そんなことを考えながら、雨妹は話を続ける。
「燕家にとって、皇太后陛下の失脚が失敗だったとすればですよ? 皇太后陛下がああなる前、もっと早くになんとか状況操作をできなかったのかと、そう現場を責める意見があってもおかしくないような気がします」
「うぅむ」
これに立彬が難しい顔をして唸る。
「指揮官と現場で戦う兵との判断の齟齬は、たまに聞くことではあるな」
立彬もそういう経験があるのか、この意見を否定できずにいる。これは誰が良い悪いというものではなく、どんな組織でも上司が必ずしも現場に精通しているとは限らないということだ。
「そもそも、皇帝陛下に強い外敵が存在すれば、燕家だって皇太后陛下を壁として育て上げるような事をしなかったのかもしれませんけれど……」
雨妹が困ったように言うと、楊と立彬も渋い顔になる。
「陛下は外敵にも全勝したお方だからねぇ」
「その上、最後であり最大の敵でもあった黄家とも融和してしまわれた。その黄家の大公も老いたし、その次代は大公に比べて迫力に欠ける」
楊がそのように述べ、さらに立彬も意見を加えてきた。
父がこれだけ敵を撃破しまくってしまったために、燕家はその存在を脅威に思ったのだろう。父が戦に費やしていた力が、敵がいなくなったら暴走するのではないか? と恐れたのだ。しかも父は次期皇帝としての教育を受けていたわけではないので、国内を統治する能力は当時未知数だったわけである。

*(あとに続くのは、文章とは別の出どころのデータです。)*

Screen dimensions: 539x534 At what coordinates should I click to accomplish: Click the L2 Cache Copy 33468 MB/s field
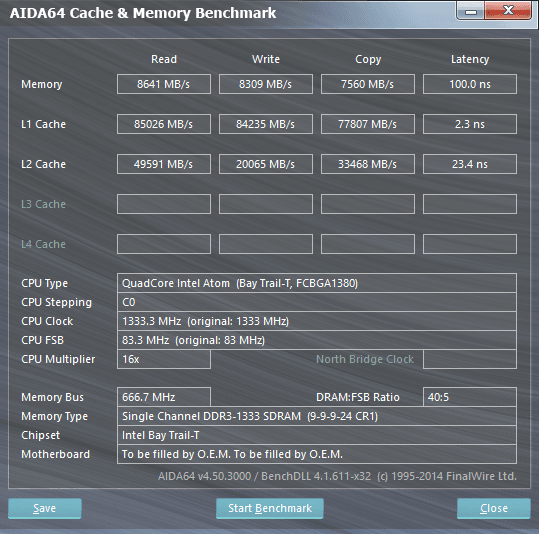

――まあ、普通の人からしたら怖いっちゃあ、怖いかぁ。
戦に勝って敵を撃破していた時は盛り上がっていた世論も、敵がいなくなった瞬間に現実に立ち返ったのだろう。この強い皇帝は、その力を自分たちに向けはしないのか、まだまだ血を流すことを求めているのではないかと。戦時には称えられた英雄が平和になったら害に変わったというのも、前世の歴史でもたまに見られた話である。
そんな世論を汲み取ったのが、燕家であるのかもしれない。
――けれど父、強すぎたせいで全方向から嫌われてしまったのなら、すごく可哀想すぎるんじゃない?
田舎でほのぼの暮らしていたところを、「皆が困っている」と言われたから頑張ったのだろうに。それか、どれか一つでも敵を生かして残しておけばよかったのかもしれない。雨妹は可能であれば、若かりし頃の父に忠告しに行きたいくらいだ。もしくは、既に本人が似たような後悔した後かもしれない。
「陛下の優秀さが燕家を警戒させてしまったのならば、皮肉な話だねぇ」
楊がそう言って「ほう」とため息を吐いて、自分でお茶のお代わりを淹れている。
「まあ、これも全てはなんの確証もない、私の妄想ですけれど」
「それでも、ありそうな筋の妄想ではあるな」
己の考察をそう述べて締めた雨妹に、立彬がそう告げた。
まあでも、雨妹はここまで考えてみたものの。それはそれとして、偉い人たちがやんやと好きにやればいいと思う。ここまでの話はあくまで問題の背景についてであり、雨妹が気にするべきは燕女史の事情だ。
「燕家の件で私が問題だと思うのは、燕女史がそんな御家事情と自分の気持ちをごっちゃにして、心身共に身動きが取れなくなっているのではないか? という懸念です」
「ふむ、つまり?」
唐突に話を戻した雨妹に、立彬が眉を上げた。
「燕女史は話した感じだと、すごく真面目な性格みたいですし。ああいう人って、あちらもこちらも立てようとして、結果なにもできなくなるような気がします。御家の命令に対して『できるか・できないか』を考えず、全てを真面目に遂行しようとすると心を病みますって」
雨妹は話しながら、そうなってしまう燕女史の様子が容易に想像できる。